**TASK DETAILS**
Return each entry exactly, with none missing.

**DATASET CONTENT**
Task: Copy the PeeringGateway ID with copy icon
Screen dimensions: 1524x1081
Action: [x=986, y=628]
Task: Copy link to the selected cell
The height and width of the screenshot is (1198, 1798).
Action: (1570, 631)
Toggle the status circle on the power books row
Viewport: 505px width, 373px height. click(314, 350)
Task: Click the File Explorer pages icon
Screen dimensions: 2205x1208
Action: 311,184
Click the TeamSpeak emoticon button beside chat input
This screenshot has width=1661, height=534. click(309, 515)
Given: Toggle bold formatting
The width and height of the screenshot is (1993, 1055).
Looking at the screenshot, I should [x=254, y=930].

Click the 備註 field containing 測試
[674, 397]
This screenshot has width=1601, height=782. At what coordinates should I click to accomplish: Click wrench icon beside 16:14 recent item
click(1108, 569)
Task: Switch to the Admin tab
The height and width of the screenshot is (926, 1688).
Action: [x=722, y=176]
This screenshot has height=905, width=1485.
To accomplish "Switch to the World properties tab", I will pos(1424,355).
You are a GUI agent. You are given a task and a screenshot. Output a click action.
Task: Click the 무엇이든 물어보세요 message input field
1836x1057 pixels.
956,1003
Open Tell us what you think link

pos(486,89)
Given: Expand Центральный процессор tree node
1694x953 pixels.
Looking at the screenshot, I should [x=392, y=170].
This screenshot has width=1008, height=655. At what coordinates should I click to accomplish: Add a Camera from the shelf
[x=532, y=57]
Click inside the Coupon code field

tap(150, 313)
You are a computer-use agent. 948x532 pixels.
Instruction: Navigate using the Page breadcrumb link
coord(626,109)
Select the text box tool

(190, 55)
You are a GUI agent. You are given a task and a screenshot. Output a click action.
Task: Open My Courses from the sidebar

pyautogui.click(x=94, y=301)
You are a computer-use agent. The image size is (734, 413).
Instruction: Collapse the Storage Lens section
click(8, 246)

**SOLUTION TO THE EXERCISE**
Task: Copy the PeeringGateway ID with copy icon
Screen dimensions: 1524x1081
Action: [x=986, y=628]
Task: Copy link to the selected cell
The height and width of the screenshot is (1198, 1798).
Action: (1570, 631)
Toggle the status circle on the power books row
Viewport: 505px width, 373px height. click(314, 350)
Task: Click the File Explorer pages icon
Screen dimensions: 2205x1208
Action: 311,184
Click the TeamSpeak emoticon button beside chat input
This screenshot has width=1661, height=534. click(309, 515)
Given: Toggle bold formatting
The width and height of the screenshot is (1993, 1055).
Looking at the screenshot, I should [x=254, y=930].

Click the 備註 field containing 測試
[674, 397]
This screenshot has width=1601, height=782. At what coordinates should I click to accomplish: Click wrench icon beside 16:14 recent item
click(1108, 569)
Task: Switch to the Admin tab
The height and width of the screenshot is (926, 1688).
Action: [x=722, y=176]
This screenshot has height=905, width=1485.
To accomplish "Switch to the World properties tab", I will pos(1424,355).
You are a GUI agent. You are given a task and a screenshot. Output a click action.
Task: Click the 무엇이든 물어보세요 message input field
1836x1057 pixels.
956,1003
Open Tell us what you think link

pos(486,89)
Given: Expand Центральный процессор tree node
1694x953 pixels.
Looking at the screenshot, I should [x=392, y=170].
This screenshot has width=1008, height=655. At what coordinates should I click to accomplish: Add a Camera from the shelf
[x=532, y=57]
Click inside the Coupon code field

tap(150, 313)
You are a computer-use agent. 948x532 pixels.
Instruction: Navigate using the Page breadcrumb link
coord(626,109)
Select the text box tool

(190, 55)
You are a GUI agent. You are given a task and a screenshot. Output a click action.
Task: Open My Courses from the sidebar

pyautogui.click(x=94, y=301)
You are a computer-use agent. The image size is (734, 413).
Instruction: Collapse the Storage Lens section
click(8, 246)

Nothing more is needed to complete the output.